▶ **Stored data entries**
.....
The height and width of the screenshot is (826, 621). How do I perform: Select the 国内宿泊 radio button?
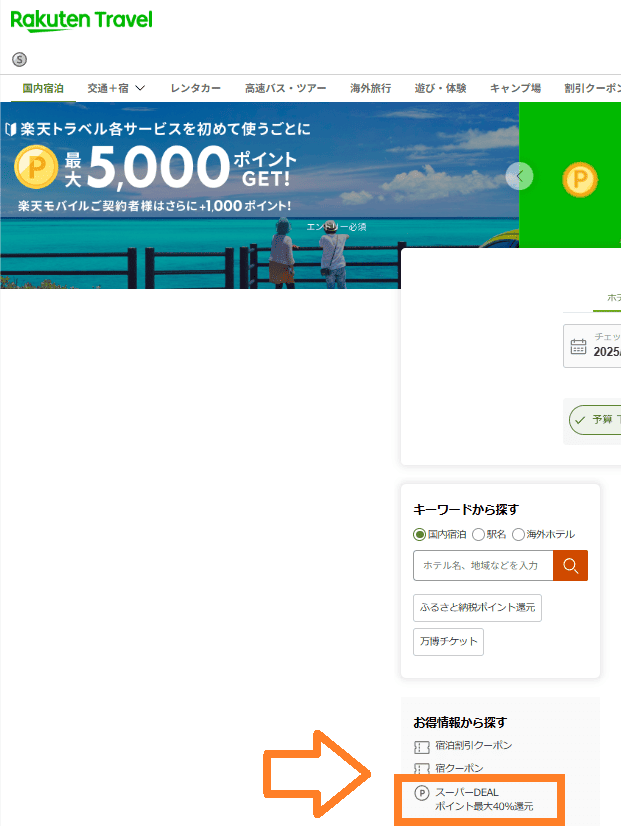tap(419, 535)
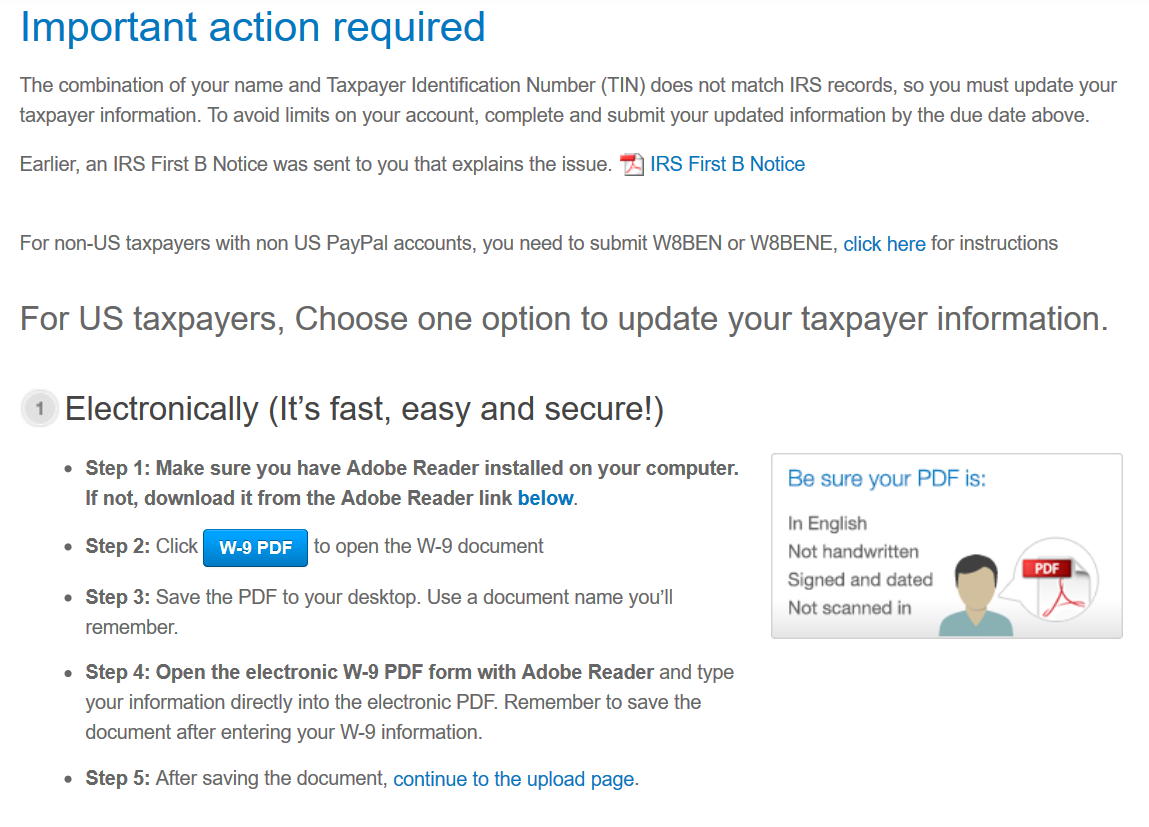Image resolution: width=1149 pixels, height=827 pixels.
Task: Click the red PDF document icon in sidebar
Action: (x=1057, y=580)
.....
Your answer should be an exact copy of the records above, with no pictures in it.

▶ **ANSWER AREA**
The height and width of the screenshot is (826, 621). How do I perform: Select the 国内宿泊 radio button?
tap(419, 535)
Image resolution: width=1149 pixels, height=827 pixels.
Task: Click the red PDF document icon in sidebar
Action: (x=1057, y=580)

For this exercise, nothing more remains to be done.